Somehow Thanksgiving has come to be about wanting more, not being thankful for what you have.  The Black Friday promotions for pre-Christmas shopping have a lot to do with this, because, in the weeks leading up to Thanksgiving, the emphasis is on the sales to Get More, not on reflecting on everything you have.

Did you walk to your computer?  Can you pick up your tablet or phone?  Instead of feeling sorry that you can’t get the latest model, think about the wonder that are those fingers that you can move, the legs you can walk on.

If you’re reading this post, you have something to be thankful for.  You can see.  You can read.  You can process information.

These last couple of weeks I’ve been immersed in caregiver mode and, I’ll admit, sometimes I’ve been too tired to think straight. Nonetheless, I’ve also known how lucky I am to be taking care of someone I can expect to get well.  That hasn’t always been the case.  The bulk of caregiving for my dad fell on my sister and brother, though I did what I could.  But, when I was in my early thirties, I cared for my then-partner, Roger Zelazny, through the cancer that killed him.  I was with him when he breathed his last.

But, you know, I’m thankful for that, too, because I was there and Roger was wonderful.  We lost against the cancer.  But we won, too, because we held on to each other til death did us part.  There are worse things.

Things to be thankful for are all around you if you bother to look for them.  The picture with this Wandering features ghost pumpkins that were a gift from our friend, Patricia Rogers.  The turkey pot was made by another friend, Mary Weahkee.  Jim made the wreaths…

Thanksgiving is not about Black Friday, folks.  It’s not about Turkey Day and football games.  Thanksgiving is about taking one day out of the 365 we’re gifted with each year to stop wanting more and take a look at what we have.

I hope you can find things to be thankful about – and if you’re caught in the dark, I hope you can find a way to reach for the light.


8 Responses to “Thinking About Thanking”

  1. Jim Z Says:

    Happy Thanksgiving! What a profound and wonderful post.

  2. Beverly Martin Says:

    Thank you for this excellent post!
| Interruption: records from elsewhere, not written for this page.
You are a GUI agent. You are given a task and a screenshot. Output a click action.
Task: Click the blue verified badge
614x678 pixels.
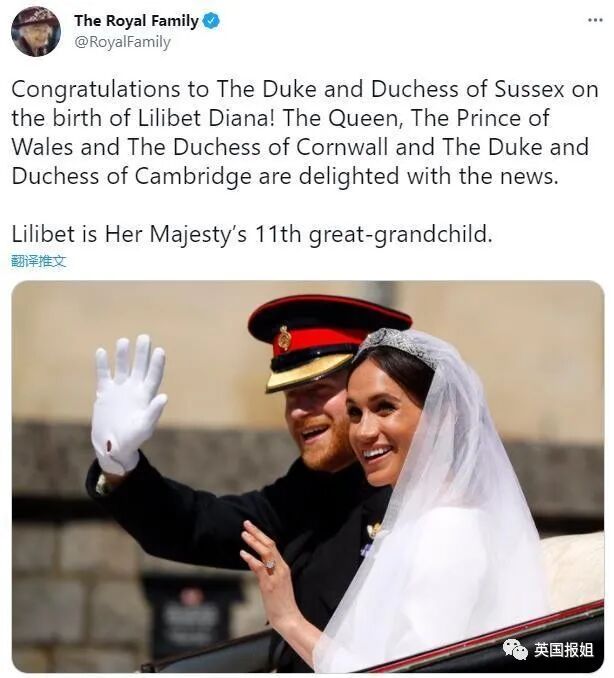pyautogui.click(x=211, y=21)
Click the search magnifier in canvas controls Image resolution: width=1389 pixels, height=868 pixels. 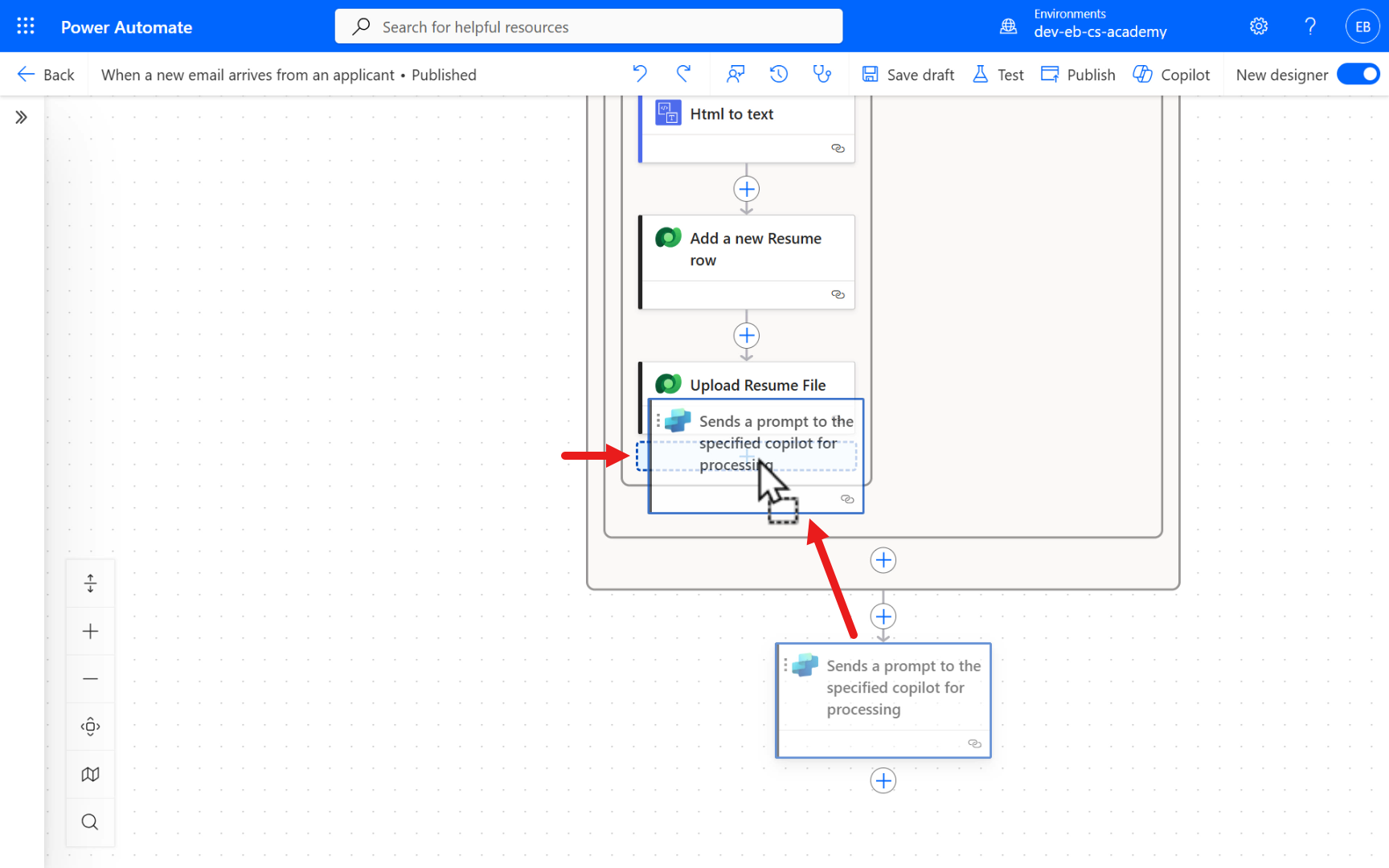click(90, 821)
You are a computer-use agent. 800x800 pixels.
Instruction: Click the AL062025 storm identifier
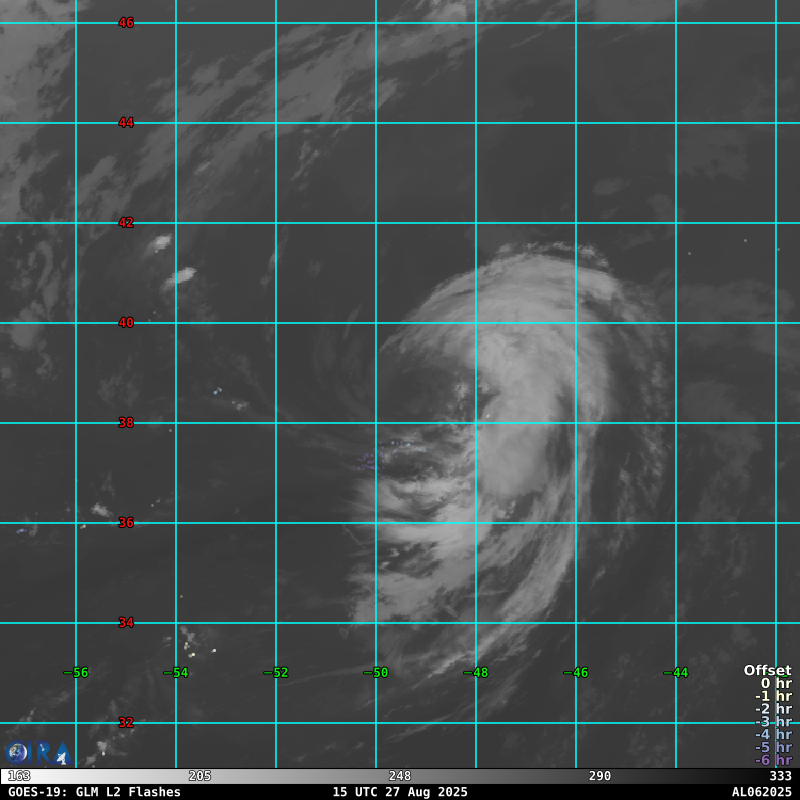click(x=761, y=792)
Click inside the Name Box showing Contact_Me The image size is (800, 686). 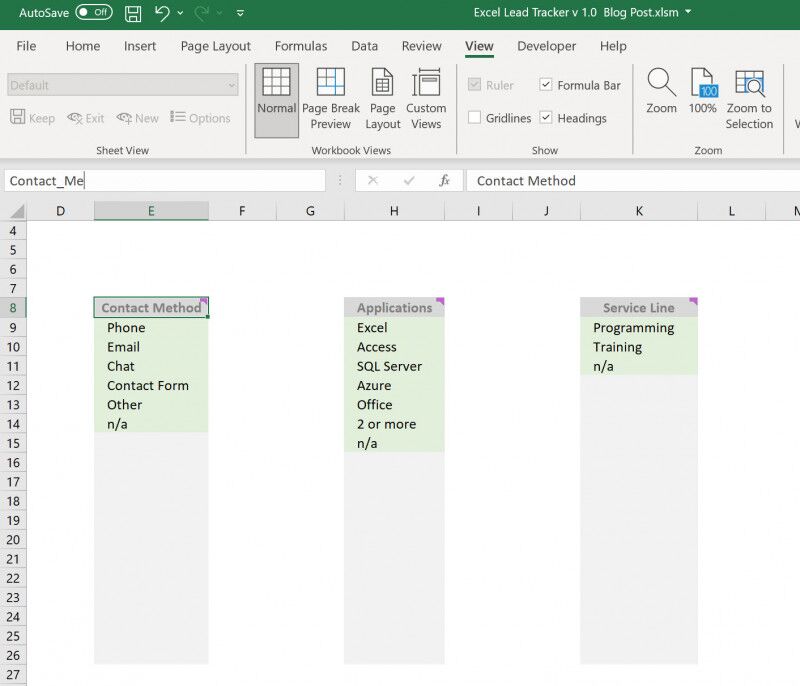160,181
It really touched me and reminded me of what is important! Best wishes to you and Jim!

  3. Svenn Lindskold Says:

    Well done, Jane. I’ve passed it around to family.

  4. Debby Barker Says:

    Thank you for writing this. I had tears in my eyes. Not for what you have gone through — but for what you have kept. You said what I couldn’t express — just recognize for truth when I saw it.